━━━━━ DATA PROVIDED
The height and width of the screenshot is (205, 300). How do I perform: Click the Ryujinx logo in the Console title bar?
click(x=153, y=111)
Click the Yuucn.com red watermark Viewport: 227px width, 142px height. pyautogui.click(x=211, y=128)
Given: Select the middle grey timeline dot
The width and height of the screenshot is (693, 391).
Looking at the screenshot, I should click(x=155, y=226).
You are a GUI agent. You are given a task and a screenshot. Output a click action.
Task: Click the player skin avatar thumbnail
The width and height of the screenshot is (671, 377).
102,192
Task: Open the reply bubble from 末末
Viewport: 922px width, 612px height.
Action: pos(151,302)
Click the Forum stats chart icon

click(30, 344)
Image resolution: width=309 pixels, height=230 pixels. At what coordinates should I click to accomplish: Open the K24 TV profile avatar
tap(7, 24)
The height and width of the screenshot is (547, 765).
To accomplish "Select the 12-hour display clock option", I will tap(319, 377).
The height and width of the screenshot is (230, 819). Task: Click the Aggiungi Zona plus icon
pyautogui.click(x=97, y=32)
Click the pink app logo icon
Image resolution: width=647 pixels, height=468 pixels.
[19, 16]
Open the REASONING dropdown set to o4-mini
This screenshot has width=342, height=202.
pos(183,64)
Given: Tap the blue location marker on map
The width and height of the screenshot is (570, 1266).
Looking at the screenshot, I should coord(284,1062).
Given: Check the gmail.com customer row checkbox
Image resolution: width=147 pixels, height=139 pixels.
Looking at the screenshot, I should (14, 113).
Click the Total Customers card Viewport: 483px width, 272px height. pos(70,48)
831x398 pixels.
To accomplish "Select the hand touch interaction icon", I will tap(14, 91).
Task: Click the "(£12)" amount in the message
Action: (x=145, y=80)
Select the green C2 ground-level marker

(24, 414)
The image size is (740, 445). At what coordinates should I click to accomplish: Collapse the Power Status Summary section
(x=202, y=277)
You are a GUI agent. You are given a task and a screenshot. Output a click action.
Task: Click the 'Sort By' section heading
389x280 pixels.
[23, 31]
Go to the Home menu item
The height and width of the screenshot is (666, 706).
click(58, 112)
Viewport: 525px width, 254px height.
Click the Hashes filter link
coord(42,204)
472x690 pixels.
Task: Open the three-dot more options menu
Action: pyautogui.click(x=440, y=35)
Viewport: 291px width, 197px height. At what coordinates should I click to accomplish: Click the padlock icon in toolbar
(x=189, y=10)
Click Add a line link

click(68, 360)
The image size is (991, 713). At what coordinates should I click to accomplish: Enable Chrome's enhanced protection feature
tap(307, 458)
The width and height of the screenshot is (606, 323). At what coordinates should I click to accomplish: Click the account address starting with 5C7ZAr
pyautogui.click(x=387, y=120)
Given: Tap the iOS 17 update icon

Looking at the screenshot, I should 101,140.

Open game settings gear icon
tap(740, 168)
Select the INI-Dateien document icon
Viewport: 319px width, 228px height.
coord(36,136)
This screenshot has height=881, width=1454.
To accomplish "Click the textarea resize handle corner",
━━━━━━━━━━
**WHAT THE TASK REQUIRES**: The data given above must be transcribed exactly and completely.

**RESULT OF THE EXERCISE**:
The height and width of the screenshot is (205, 300). How do I perform: Click the Ryujinx logo in the Console title bar?
click(x=153, y=111)
Click the Yuucn.com red watermark Viewport: 227px width, 142px height. pyautogui.click(x=211, y=128)
Given: Select the middle grey timeline dot
The width and height of the screenshot is (693, 391).
Looking at the screenshot, I should click(x=155, y=226).
You are a GUI agent. You are given a task and a screenshot. Output a click action.
Task: Click the player skin avatar thumbnail
The width and height of the screenshot is (671, 377).
102,192
Task: Open the reply bubble from 末末
Viewport: 922px width, 612px height.
Action: pos(151,302)
Click the Forum stats chart icon

click(30, 344)
Image resolution: width=309 pixels, height=230 pixels. At what coordinates should I click to accomplish: Open the K24 TV profile avatar
tap(7, 24)
The height and width of the screenshot is (547, 765).
To accomplish "Select the 12-hour display clock option", I will tap(319, 377).
The height and width of the screenshot is (230, 819). Task: Click the Aggiungi Zona plus icon
pyautogui.click(x=97, y=32)
Click the pink app logo icon
Image resolution: width=647 pixels, height=468 pixels.
[19, 16]
Open the REASONING dropdown set to o4-mini
This screenshot has width=342, height=202.
pos(183,64)
Given: Tap the blue location marker on map
The width and height of the screenshot is (570, 1266).
Looking at the screenshot, I should coord(284,1062).
Given: Check the gmail.com customer row checkbox
Image resolution: width=147 pixels, height=139 pixels.
Looking at the screenshot, I should (14, 113).
Click the Total Customers card Viewport: 483px width, 272px height. pos(70,48)
831x398 pixels.
To accomplish "Select the hand touch interaction icon", I will tap(14, 91).
Task: Click the "(£12)" amount in the message
Action: (x=145, y=80)
Select the green C2 ground-level marker

(24, 414)
The image size is (740, 445). At what coordinates should I click to accomplish: Collapse the Power Status Summary section
(x=202, y=277)
You are a GUI agent. You are given a task and a screenshot. Output a click action.
Task: Click the 'Sort By' section heading
389x280 pixels.
[23, 31]
Go to the Home menu item
The height and width of the screenshot is (666, 706).
click(58, 112)
Viewport: 525px width, 254px height.
Click the Hashes filter link
coord(42,204)
472x690 pixels.
Task: Open the three-dot more options menu
Action: pyautogui.click(x=440, y=35)
Viewport: 291px width, 197px height. At what coordinates should I click to accomplish: Click the padlock icon in toolbar
(x=189, y=10)
Click Add a line link

click(68, 360)
The image size is (991, 713). At what coordinates should I click to accomplish: Enable Chrome's enhanced protection feature
tap(307, 458)
The width and height of the screenshot is (606, 323). At what coordinates should I click to accomplish: Click the account address starting with 5C7ZAr
pyautogui.click(x=387, y=120)
Given: Tap the iOS 17 update icon

Looking at the screenshot, I should 101,140.

Open game settings gear icon
tap(740, 168)
Select the INI-Dateien document icon
Viewport: 319px width, 228px height.
coord(36,136)
This screenshot has height=881, width=1454.
To accomplish "Click the textarea resize handle corner",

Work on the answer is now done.